When adolescents present in crisis, there is a crucial opportunity to intervene rapidly so that self-harm does not become an established coping strategy for life, significantly increasing the risk of suicide.

The period immediately following discharge from hospital is associated with the highest risk of repeat self-harm and suicide, demonstrating a need for rapid intervention.

Furthermore, previous research emphasises the need for compassionate, personalised care to break the cycle of self-harm. A promising approach to address this is a Therapeutic Assessment with safety planning and rapid follow-up contacts using a solution focused approach.

Aim

This trial aims to test the clinical- and cost-effectiveness of this approach for adolescents presenting to the Emergency Department with self-harm.

Method

Work package 1: Co-Design
with Adolescents

Work package 2: Trial

Work package 3: Outcome Analysis

We are working with the Young People’s Network at the McPin Foundation to develop and set up this trial. We have set up a Young People’s Advisory Group (YPAG). The YPAG includes 6 young people and will meet around three times a year, to advise on all aspects of the study.

We will conduct a randomised controlled trial with 18 mental health practitioners from Emergency Departments and 144 young people. The trial will test the clinical- and cost-effectiveness of the intervention. All young people will continue with their normal care and, in addition, half will receive the new approach. After 6 months we will compare whether those receiving the intervention have better mental health and quality of life, and have harmed themselves less, than those not receiving it.
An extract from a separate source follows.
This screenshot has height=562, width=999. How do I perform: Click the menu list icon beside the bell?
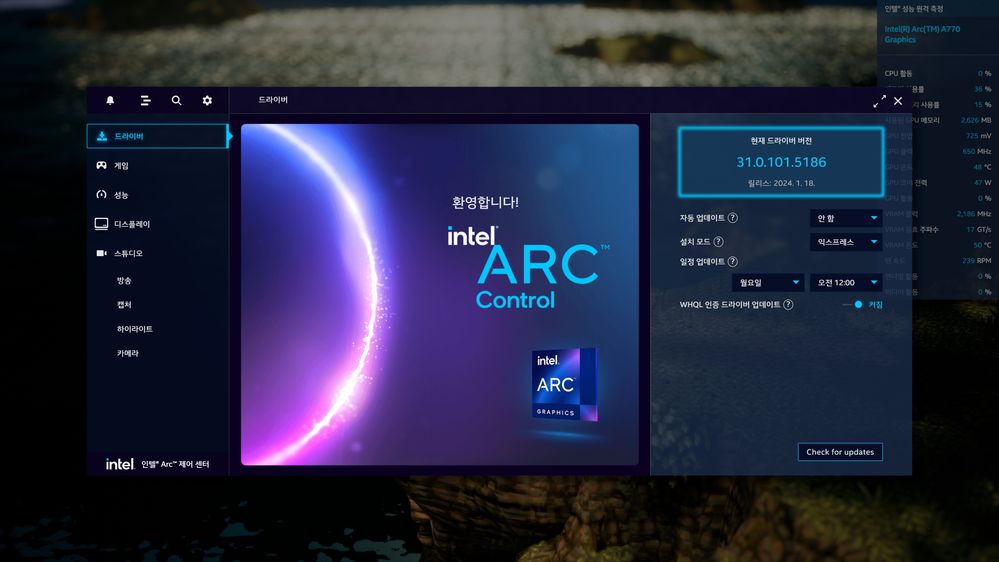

The outcome analysis will focus on whether the participants who received the intervention harmed themselves less throughout the study period of 6 months,  compared to those who did not receive it. It will also focus on whether they had better mental health and quality of life. If our findings show better outcomes, it offers the potential to improve outcomes for adolescents who self-harm, using an evidence-based and consistent approach.

Work package 4: Economic Evaluation

Work package 5: Qualitative Process Evaluation

Work package 6: Dissemination and Impact Activities

To look into the cost-effectiveness of the intervention, we will conduct an economic evaluation. The evaluation will focus on the period from starting the intervention to the end of the follow up period at 6 months, and the costs will include resource usage to train personnel, deliver the intervention, provide other health/social care services to adolescents, costs to parents, and impact on education.

The outcome analysis will be complemented by a qualitative process evaluation to explore how the intervention was experienced by practitioners, guardians, and young people.

We will share our findings widely and explore whether the intervention could also be helpful in other settings.